Stupidity
But none of that is the worst part. I'm most bothered by how it happened in the first place. I can say honestly and without any pride that I'm not, generally, a stupid person. I understand the importance of keeping track of money and other import possessions. I know how to add and subtract. I have all the intellectual skills I need to keep this and other bonehead mistakes I've made from happening.
Why, then, do they happen? Why do I do it?
Simply explained, I didn't take care. I didn't do what I knew how to do, what I knew I should do, and what would have prevented the mistake. Maybe I was in a hurry to do whatever else I was doing. Maybe it didn't seem important at the time. At some moment, though, I made a choice to act--or not to act--when I knew better.
I've seen these choices with others, people around me at home, at work, driving down the road. We make choices that we know have a decent chance of leading us into grief. Sometimes--often, even--we get lucky and nothing goes wrong. But often enough, we feel the sting of our stupidity and suffer the consequences. I would say it's like falling asleep at the switch, except that we're wide awake when we do it; I know I am.
Or am I? Does having my eyes open and my body moving mean I know what I'm doing? Does it mean I'm *conscious*?
I guess that's really what I'm talking about: consciousness. Awareness. Paying attention to the potential consequences of my choices while I'm in the act of making them rather than looking beyond those consequences to whatever sparkling trinket calls for my attention at the time: whatever new toy I want to buy or new movie I want to watch or tasty bit of food I must have or distraction I have to absorb to prevent me from feeling all those things at any given moment that I don't want to feel.

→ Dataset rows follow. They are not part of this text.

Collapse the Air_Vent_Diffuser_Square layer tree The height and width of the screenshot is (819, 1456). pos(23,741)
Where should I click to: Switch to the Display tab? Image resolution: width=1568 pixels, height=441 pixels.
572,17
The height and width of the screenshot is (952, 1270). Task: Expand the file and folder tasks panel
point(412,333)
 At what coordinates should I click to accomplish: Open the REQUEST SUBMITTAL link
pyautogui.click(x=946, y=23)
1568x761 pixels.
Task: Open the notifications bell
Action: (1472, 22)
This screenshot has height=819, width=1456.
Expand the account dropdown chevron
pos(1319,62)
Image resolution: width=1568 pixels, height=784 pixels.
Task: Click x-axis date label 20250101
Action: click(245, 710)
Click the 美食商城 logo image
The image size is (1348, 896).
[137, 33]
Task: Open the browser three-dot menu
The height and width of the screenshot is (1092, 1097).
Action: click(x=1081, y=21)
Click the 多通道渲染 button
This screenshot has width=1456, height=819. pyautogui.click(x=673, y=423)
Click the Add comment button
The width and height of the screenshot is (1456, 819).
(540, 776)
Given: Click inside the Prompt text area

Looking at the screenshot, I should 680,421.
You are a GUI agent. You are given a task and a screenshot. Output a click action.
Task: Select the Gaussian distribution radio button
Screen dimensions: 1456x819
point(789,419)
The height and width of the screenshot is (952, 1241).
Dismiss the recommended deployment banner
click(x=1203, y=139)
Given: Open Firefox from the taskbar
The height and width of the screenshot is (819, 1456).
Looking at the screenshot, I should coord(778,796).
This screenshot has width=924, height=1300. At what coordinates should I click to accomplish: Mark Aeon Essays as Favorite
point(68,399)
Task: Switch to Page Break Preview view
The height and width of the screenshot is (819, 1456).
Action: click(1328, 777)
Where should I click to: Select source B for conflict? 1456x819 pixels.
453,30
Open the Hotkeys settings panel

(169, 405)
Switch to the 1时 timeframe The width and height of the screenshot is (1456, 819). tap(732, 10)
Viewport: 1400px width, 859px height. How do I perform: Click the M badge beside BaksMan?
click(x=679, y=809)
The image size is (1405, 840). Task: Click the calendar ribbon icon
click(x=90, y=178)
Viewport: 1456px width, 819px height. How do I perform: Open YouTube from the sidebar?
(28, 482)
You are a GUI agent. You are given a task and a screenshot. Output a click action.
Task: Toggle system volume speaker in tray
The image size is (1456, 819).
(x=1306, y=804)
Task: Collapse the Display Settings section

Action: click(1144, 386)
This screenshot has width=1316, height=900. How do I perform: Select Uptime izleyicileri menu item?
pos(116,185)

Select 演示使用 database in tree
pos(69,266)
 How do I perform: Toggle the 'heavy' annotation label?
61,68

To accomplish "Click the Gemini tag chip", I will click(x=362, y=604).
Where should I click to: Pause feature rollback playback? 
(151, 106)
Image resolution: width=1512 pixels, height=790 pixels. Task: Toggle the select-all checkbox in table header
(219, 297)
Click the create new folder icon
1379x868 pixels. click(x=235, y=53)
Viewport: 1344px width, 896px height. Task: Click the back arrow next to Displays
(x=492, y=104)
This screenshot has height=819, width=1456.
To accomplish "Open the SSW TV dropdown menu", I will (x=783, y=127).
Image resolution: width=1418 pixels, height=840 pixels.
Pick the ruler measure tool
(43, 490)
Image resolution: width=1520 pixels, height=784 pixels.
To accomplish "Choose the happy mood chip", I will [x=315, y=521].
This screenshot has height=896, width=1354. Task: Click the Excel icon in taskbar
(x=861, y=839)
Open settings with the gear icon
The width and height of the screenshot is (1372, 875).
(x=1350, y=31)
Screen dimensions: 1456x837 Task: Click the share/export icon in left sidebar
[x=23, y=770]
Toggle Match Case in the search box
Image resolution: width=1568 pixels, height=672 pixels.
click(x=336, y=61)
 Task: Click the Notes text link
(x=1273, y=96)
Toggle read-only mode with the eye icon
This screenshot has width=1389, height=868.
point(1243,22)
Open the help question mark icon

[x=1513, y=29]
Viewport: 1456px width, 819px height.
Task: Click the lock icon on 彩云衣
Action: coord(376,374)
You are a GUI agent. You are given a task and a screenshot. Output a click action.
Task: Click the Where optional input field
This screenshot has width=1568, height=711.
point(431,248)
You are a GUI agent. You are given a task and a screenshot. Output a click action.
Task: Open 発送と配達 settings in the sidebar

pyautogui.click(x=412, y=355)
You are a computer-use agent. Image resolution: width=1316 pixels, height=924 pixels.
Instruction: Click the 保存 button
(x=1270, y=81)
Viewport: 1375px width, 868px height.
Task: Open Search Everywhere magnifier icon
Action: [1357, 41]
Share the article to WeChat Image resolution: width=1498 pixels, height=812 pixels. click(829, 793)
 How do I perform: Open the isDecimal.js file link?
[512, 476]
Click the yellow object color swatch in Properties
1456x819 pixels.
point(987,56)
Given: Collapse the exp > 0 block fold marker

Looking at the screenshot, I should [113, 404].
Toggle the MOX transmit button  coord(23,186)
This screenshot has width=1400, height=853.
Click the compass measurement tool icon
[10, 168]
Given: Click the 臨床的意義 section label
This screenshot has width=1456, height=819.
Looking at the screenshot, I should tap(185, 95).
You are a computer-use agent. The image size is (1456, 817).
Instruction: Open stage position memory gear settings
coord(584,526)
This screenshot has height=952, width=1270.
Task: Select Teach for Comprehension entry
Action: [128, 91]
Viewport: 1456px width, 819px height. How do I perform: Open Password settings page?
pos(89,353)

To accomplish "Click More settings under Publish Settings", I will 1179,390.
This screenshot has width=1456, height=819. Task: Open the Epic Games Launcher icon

It could be that the first and most fundamental choice at any given moment is between awareness and distraction. Will I face myself as I am, with whatever unpleasantness that might entail, or will hide by burying my attention elsewhere? Lately for me, this question emerges most in my struggles with writing. I know that when I write I can't hide. I know that putting down words, no matter what I write about, will reveal what's going on inside me. All my fears and shortcomings will come out, either because I put them down or because I avoid them and then see the falseness in what I've written. I also know, and also avoid, what good might come out of me through writing. I know how much it frees me and makes me hopeful. But when I sit down with a blank page, I can't help thinking of the discomfort that it may take to get to that place of possibility. The fear rears up and I choose distraction instead of consciousness; I leave the page blank and find something else to do.
I'm not foolish enough to expect myself to be perfect, but I would like to be better. Instead of being aware, I now have to deal with the hangover from being oblivious. I feel like an idiot and that hurts. But if it wakes me up even a little bit, maybe it won't have been a complete loss. It woke me up enough to write this. Now the task is trying to stay that way.